BUSH IN AFGHANISTAN: GUANTÁNAMO LÄSST GRÜSSEN : Ein Blitzbesuch und eine halbe Lüge
Erstmals seit dem Sieg über die Taliban und der US-Invasion vor fünf Jahren besucht George W. Bush Afghanistan. Der US-Präsident verkauft das Land am Hindukusch gern als Modell: im Kampf gegen Terror sowie für eine mögliche Demokratisierung im Orient. Das ist zwar keine glatte Lüge, aber zumindest eine halbe. Denn die eine Hälfte des Demokratie-Modells macht die US-Regierung womöglich gerade selbst vor Ort zunichte. Bush landete auf dem US-Luftwaffenstützpunkt Bagram, auf dem rund 500 Gefangene rechtlos inhaftiert sind. Die Bedingungen dort sollen sogar schlimmer sein als in Guantánamo.
Die USA betreiben ein gefährliches Doppelspiel: Einerseits sind sie der Weltpolizist, unter dessen Führung am Hindukusch der Wiederaufbau stattfindet. Andererseits sind sie in den Augen der Bevölkerung zusehends unpopulär und teilweise verhasst – geschuldet ist das den Gefängnissen wie in Bagram sowie den zahlreichen Übergriffen der US-Truppen bei militärischen Operationen. Berichte aus Guantánamo und dem Irak tun ein Übriges. Die US-Politik gebiert so einen Teil des Widerstands, dem sie durch Verhöre in den Gefängnissen angeblich ein Ende bereiten will. Angesichts der offiziellen US-Interpretation von Freiheit und Recht ist selbst für wohlmeinende Afghanen schwer erkennbar, warum diese Siegermacht ihnen eine Zukunft mit besserer Moral beschert.
□ □ □
**DEINE AUFGABE:** Übertrage diesen Satz aus dem Text über Bushs Afghanistan-Besuch ins Englische: „Bush landete auf dem US-Luftwaffenstützpunkt Bagram, auf dem rund 500 Gefangene rechtlos inhaftiert sind.“
□ □ □
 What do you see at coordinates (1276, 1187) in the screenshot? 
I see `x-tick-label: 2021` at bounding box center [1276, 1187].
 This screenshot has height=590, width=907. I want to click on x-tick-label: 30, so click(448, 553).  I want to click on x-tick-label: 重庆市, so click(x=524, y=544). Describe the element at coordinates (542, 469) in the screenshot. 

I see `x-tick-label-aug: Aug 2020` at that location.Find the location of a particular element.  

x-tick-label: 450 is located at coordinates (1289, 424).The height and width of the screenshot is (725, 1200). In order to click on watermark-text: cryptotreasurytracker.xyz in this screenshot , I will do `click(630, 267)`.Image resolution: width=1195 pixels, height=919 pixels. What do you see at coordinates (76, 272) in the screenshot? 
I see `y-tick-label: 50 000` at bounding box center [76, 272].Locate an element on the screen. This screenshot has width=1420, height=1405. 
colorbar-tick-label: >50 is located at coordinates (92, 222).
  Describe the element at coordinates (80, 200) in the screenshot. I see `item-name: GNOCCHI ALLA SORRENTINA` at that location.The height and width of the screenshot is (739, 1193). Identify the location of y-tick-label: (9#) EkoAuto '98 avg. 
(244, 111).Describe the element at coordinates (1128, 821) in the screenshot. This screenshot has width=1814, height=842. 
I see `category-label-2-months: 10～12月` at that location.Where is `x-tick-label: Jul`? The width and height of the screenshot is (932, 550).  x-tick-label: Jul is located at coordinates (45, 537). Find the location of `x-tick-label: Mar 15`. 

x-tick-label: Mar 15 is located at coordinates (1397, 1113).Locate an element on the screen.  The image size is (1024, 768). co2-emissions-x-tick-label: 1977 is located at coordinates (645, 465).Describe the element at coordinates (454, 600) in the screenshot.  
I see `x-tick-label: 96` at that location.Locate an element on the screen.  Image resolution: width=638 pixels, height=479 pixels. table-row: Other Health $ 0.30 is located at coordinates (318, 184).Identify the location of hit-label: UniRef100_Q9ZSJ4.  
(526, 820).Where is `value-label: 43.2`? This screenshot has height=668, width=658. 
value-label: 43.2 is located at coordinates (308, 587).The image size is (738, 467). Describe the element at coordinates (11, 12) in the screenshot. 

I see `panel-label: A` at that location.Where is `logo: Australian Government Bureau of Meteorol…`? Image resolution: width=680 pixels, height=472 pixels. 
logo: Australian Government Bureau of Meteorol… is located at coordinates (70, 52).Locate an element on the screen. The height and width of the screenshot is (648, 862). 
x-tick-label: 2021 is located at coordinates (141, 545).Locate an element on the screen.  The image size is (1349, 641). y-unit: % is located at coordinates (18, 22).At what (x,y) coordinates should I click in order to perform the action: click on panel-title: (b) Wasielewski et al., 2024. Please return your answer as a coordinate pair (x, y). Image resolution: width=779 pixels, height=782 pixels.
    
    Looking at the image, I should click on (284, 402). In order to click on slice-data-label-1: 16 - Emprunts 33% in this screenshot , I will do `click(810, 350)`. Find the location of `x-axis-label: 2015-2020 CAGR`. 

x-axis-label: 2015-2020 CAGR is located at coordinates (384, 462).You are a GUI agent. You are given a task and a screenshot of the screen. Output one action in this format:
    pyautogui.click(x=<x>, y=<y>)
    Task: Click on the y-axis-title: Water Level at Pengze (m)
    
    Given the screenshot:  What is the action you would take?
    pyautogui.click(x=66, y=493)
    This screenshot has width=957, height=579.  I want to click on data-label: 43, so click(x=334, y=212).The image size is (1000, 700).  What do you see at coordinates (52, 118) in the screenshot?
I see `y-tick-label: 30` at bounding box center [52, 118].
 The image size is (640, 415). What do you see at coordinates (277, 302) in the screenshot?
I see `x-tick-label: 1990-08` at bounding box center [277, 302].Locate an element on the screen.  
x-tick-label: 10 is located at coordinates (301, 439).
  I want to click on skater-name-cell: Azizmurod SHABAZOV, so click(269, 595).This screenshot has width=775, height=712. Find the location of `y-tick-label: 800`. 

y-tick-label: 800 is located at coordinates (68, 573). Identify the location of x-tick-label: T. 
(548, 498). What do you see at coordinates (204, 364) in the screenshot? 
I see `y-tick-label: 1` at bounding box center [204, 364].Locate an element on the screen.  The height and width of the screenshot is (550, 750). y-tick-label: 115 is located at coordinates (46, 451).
□ □ □
**ANTWORT ZUR ÜBUNG:** Bush landed at the U.S. air base in Bagram, where around 500 prisoners are being held without any rights.